Advanced Kidney Cancer
In a Phase II study evaluating Nexavar in treatment-naïve RCC patients, progression-free survival was comparable for patients who received either Nexavar or Interferon (IFN). Based on 121 progression events, median PFS was 5.6 months and 5.7 months, respectively, for IFN- and Nexavar-treated patients (Hazard Ratio=0.88, IFN relative to Nexavar). Safety for each agent was consistent with what has been reported previously.
The multi-center Phase II, randomized, controlled, open-label prospective trial was designed to assess the efficacy and tolerability of Nexavar compared with IFN in first-line therapy of patients with advanced clear cell RCC. One hundred eighty-nine patients were randomized to receive continuous oral Nexavar (at 400 mg twice a day) or IFN (at 9 million units twice a week), with an option of dose escalation in the Nexavar arm (at 600 mg twice a day) or crossover from IFN to Nexavar (at 400 mg twice a day) upon disease progression. The primary outcome measured was progression-free survival.
Nexavar
Nexavar is an oral multi-kinase inhibitor that targets both the tumor cell and tumor vasculature. In preclinical models, Nexavar targeted members of two classes of kinases known to be involved in both cell proliferation (growth) and angiogenesis (blood supply) — two important processes that enable cancer growth. These kinases included RAF kinase, VEGFR-1, VEGFR-2, VEGFR-3, PDGFR-β, KIT, and FLT-3.

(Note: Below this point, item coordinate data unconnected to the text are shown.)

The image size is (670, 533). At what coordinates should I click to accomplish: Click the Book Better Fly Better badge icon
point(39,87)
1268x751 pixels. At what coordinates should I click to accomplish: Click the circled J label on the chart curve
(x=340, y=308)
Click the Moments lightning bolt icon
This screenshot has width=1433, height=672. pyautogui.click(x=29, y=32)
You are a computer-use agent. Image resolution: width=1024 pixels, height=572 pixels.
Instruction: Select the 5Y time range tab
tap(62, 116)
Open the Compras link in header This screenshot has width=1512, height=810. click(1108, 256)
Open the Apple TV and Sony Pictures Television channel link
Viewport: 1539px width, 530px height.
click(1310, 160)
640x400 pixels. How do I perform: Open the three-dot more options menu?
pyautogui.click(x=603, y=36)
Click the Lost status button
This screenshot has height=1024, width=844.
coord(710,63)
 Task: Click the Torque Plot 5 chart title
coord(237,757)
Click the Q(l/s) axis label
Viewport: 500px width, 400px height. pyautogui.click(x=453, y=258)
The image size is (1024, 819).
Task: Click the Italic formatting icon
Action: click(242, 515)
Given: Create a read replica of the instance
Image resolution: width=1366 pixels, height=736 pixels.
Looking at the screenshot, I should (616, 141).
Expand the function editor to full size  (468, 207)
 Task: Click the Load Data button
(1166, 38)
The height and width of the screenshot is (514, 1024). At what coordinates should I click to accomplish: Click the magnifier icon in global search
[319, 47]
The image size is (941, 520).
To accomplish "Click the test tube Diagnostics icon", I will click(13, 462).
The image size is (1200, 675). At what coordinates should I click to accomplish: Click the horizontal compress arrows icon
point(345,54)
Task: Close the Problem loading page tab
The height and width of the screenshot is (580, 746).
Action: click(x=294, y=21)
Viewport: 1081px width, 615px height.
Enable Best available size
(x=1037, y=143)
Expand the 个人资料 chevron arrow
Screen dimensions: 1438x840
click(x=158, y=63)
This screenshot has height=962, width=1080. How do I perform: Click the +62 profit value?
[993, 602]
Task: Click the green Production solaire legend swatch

Nexavar is currently approved in a number of countries, including the U.S. and the European Union, for the treatment of patients with advanced kidney cancer. In addition, Nexavar is being evaluated as a single agent in a Phase III clinical trial for the treatment of advanced hepatocellular carcinoma (HCC), or liver cancer, a study that has completed enrollment. A Phase III clinical trial of Nexavar combined with carboplatin and paclitaxel in non-small cell lung cancer (NSCLC) for treatment-naive patients was initiated in the first half of 2006. In addition to company-sponsored trials, there are a number of Nexavar studies being sponsored by government agencies, cooperative groups, and individual investigators, including a Phase III trial evaluating Nexavar in the adjuvant treatment of RCC, and a Phase III trial of Nexavar combined with carboplatin and paclitaxel in chemo-naive patients with advanced melanoma.
Forward Looking Statements
This Current Report contains forward-looking statements within the meaning of Section 27A of the Securities Act of 1933, as amended, and Section 21E of the Securities and Exchange Act, as amended, regarding the timing, progress and results of the clinical development, regulatory processes and commercialization efforts of Nexavar. These statements are subject to risks and uncertainties that could cause actual results and events to differ materially from those anticipated. More information about Onyx and these and other risks related to Onyx is detailed in Onyx’s most recent Annual Report on Form 10-K for the fiscal year ended December 31, 2005 and subsequent Quarterly Reports on Form 10-Q, as filed with the Securities and Exchange Commission. Readers are cautioned not to place undue reliance on these forward-looking statements that speak only as of the date of this release. Onyx undertakes no obligation to update publicly any forward-looking statements to reflect new information, events or circumstances after the date of this release except as required by law.